The easiest way to go about it is to adopt a pair at once. Bonded pairs are commonly available for adoption, typically littermates raised together. They're often overlooked by people who insist on a single cat, or on kittens, but they're ideal for adopting if you don't already have a cat but are ready to open your home and your heart.
If you already have one cat, though, adopting a bonded pair may not be wise:
Cats seem to get along best in even-numbered groups. When there's an odd cat out, he may get picked on or develop aggression toward the other cats in an attempt to make his way to the top of the tabby totem pole.
Two cats are twice the pleasure, but not twice the effort to care for, especially if you're adopting a pair of healthy, altered adults from a good rescue group or shelter. While most bonded pairs of cats will happily share everything from your bed to the cat tree, one thing many will insist on is not sharing a litter box. To keep your cats from thinking outside the box, have one litter box for each cat, plus one more.
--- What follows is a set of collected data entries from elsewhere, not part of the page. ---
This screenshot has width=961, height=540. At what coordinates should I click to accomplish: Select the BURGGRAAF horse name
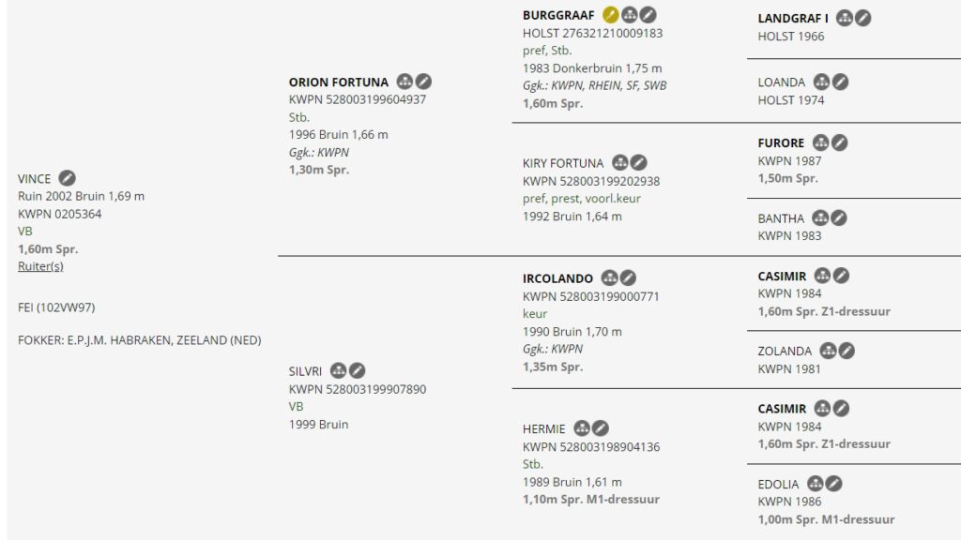coord(558,15)
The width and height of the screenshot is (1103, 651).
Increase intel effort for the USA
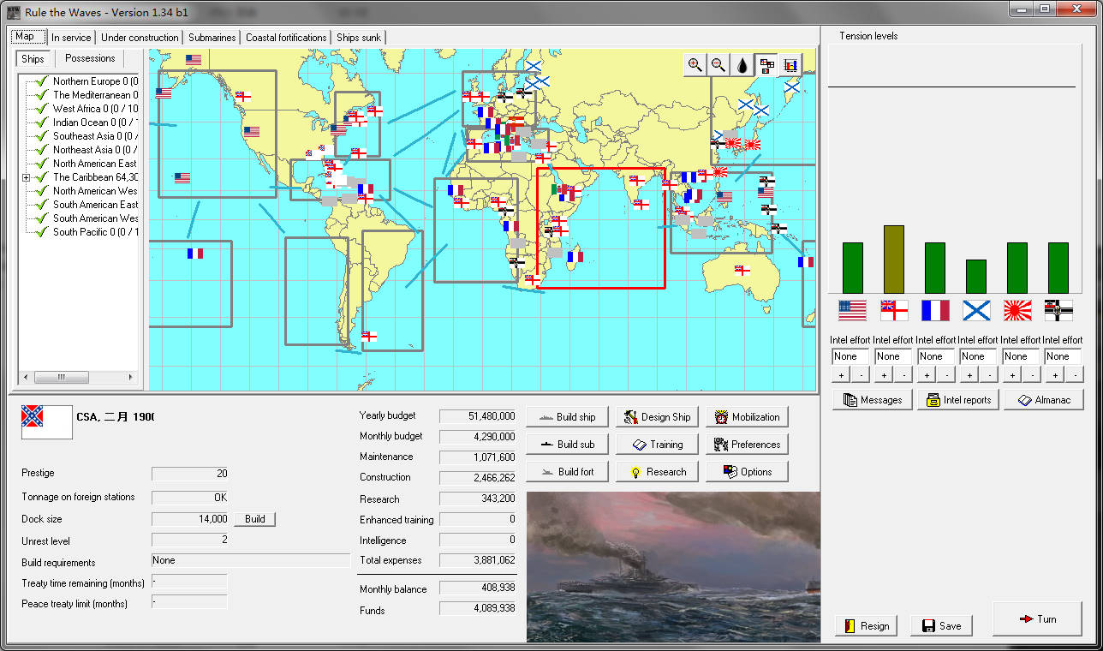pyautogui.click(x=841, y=375)
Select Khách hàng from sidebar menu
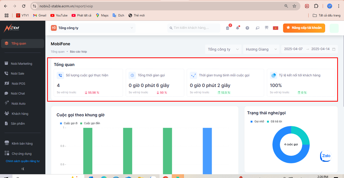 (20, 114)
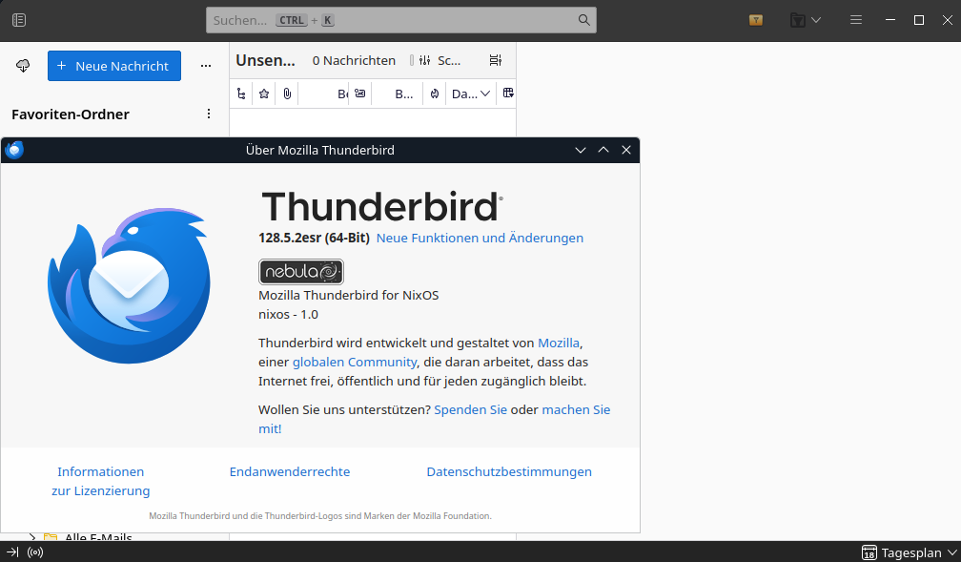The image size is (961, 562).
Task: Toggle the panel arrow at bottom left
Action: click(x=11, y=552)
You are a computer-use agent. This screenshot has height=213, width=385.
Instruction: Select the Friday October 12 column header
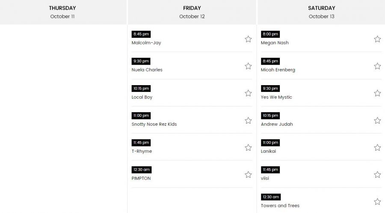coord(192,12)
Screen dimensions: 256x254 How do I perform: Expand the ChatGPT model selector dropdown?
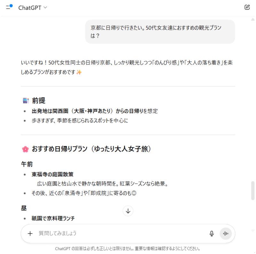pyautogui.click(x=33, y=8)

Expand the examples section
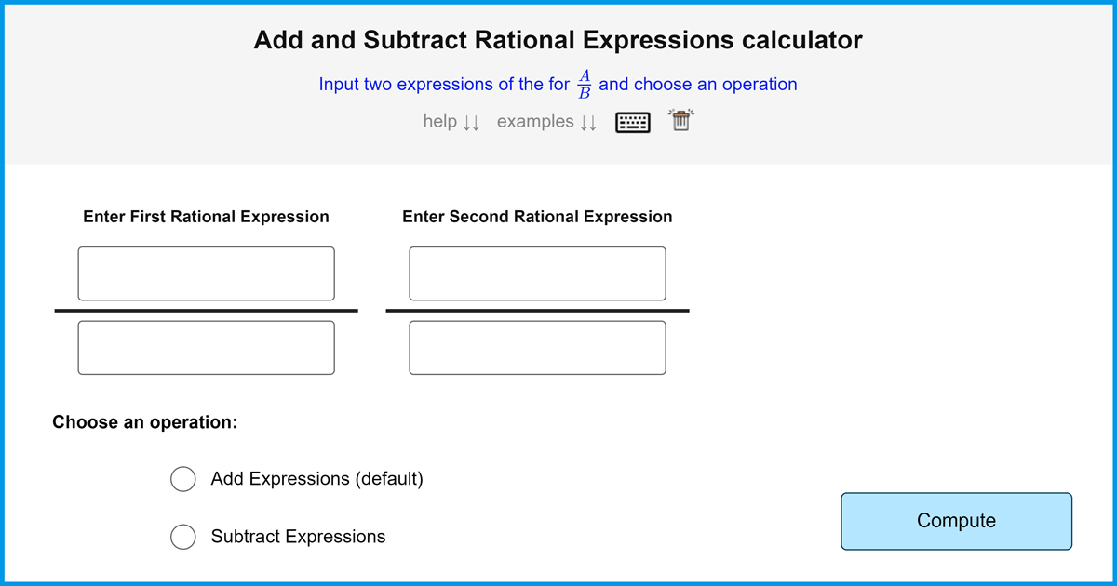(x=546, y=122)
It's well worth the modest extra effort, though. If there's anything better than one loving cat in your home, it a pair of purring pals.
Sometimes cats really
are stuck in trees
Q: When cats get "stuck" up a tree are they really stranded? Seems to me if they got up there, they can get themselves back down. -- via email
A: Not easily, they can't. Cat claws are designed to move a cat in a forward direction. And if that direction is up a tree, it's difficult to head back down. The gracefully powerful movement of a cat heading up a tree is counter-balanced by the crashing and (if he's lucky) controlled free-fall he'll use to get down.
Most cats do find their way back down, of course, which is a good thing these days. With municipal budgets being what they are, few fire departments are allowed to respond to "cat-in-tree" calls anymore.
At our Almost Heaven ranch we have barn cats -- typically, former ferals who just wouldn't be happy inside and aren't comfortable being cuddled. We provide food, shelter and top-notch care, and in return they keep our barn free of vermin.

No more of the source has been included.